Wal-Mart CEO: 'Tough love' approach to RFID use

Wal-Mart Stores is taking a "tough love" approach to the use of RFID tags with its top 100 suppliers, which are being asked to ship pallets and cases to its distribution centers using the technology by January 2005.

H. Lee Scott, president and CEO of the US retail giant, said Sunday during a keynote address at the National Retail Federation annual conference that there's pressure to move the suppliers to radio frequency ID technology "but also an understanding that we're not trying to hurt 'em either.

"If they just can't do it, I mean, it's not like we're going to quit doing business with them," Scott said.

Only Wal-Mart's top 100 suppliers face a January 2005 deadline the retailer set for compliance, but the rest have been asked to follow suit by the start of 2006. Wal-Mart late last year informed its top suppliers during a meeting in Arkansas that the RFID rollout will start at its three Texas distribution centers, which service about 150 stores, and continue incrementally across the country.

Plans call for the time frame for the remainder of the 108 distribution centers and 3,000 stores to be shared later, on a rolling basis, with suppliers through Wal-Mart's RetailLink extranet site.

In response to a question, Scott said that his view of the time frame is that it's realistic, "but if it isn't, we'll back off." He said he met last week with suppliers, and "they were very positive in what they were doing."

"I don't think they were just doing that -- I don't know what the technical term for it is -- we call it sucking up," Scott said, his comments greeted by laughter from many of the more than 2,000 retailers and industry observers in attendance. "But I think many of our suppliers are right in the midst of it and involved."

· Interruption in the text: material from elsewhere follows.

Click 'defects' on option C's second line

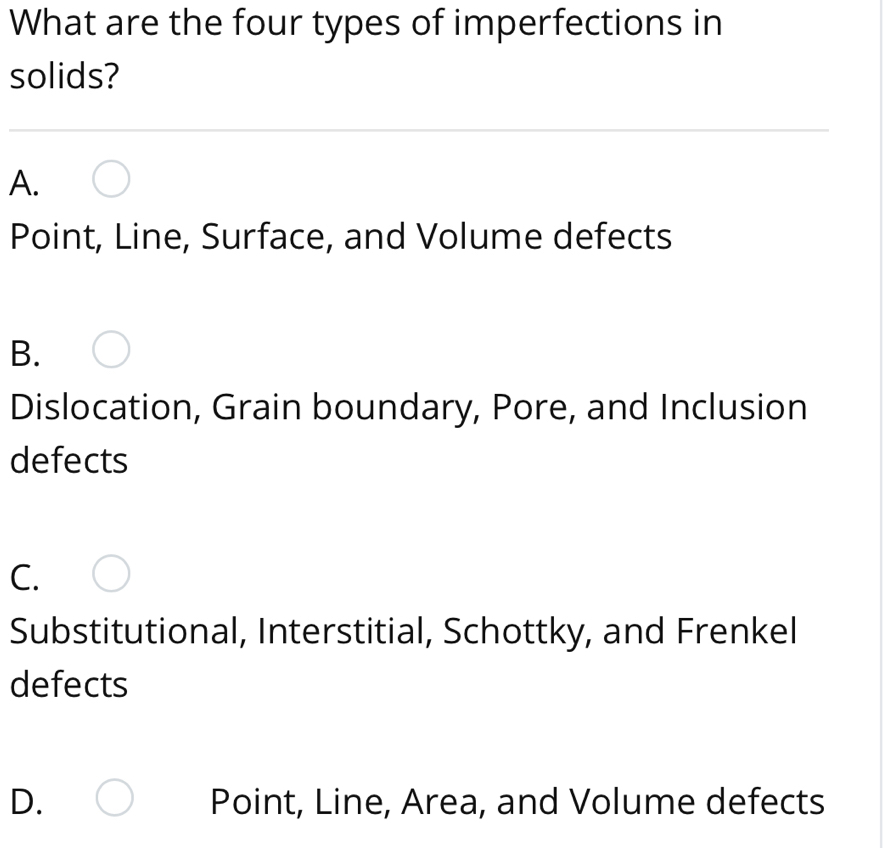coord(69,685)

Scott told the attendees that RFID is "a very important innovation," and the benefits will be seen over the long term -- not in 2004. He said RFID ultimately will allow retailers and suppliers to drive costs out of the business and do a better job of keeping items in stock. They, in turn, will be able to pass cost savings on to consumers.

"We will get more efficient as an industry," Scott said. "The competitiveness of this industry means that savings get passed on to the consumer. There isn't anybody in this room in retail that I know of who can simply take savings and keep it in the bottom line, in profit, because if you do, you know your competitor is passing at least a portion of it on and you're going to be disadvantaged from a price standpoint. So a consumer benefits when we do this."

Scott said the industry has always seen pushback on capital investments in new technology, such as the use of bar codes. The leaders tend to be the ones "who most capitalize on that technology.

"In Wal-Mart's case, we had a lot of resistance to RetailLink when we established RetailLink, and we asked suppliers to buy a computer," Scott said. But he said those suppliers are now able to see why a particular product line might not be doing well in a particular market or store, and they can analyze the statistics by department and by individual item if they choose.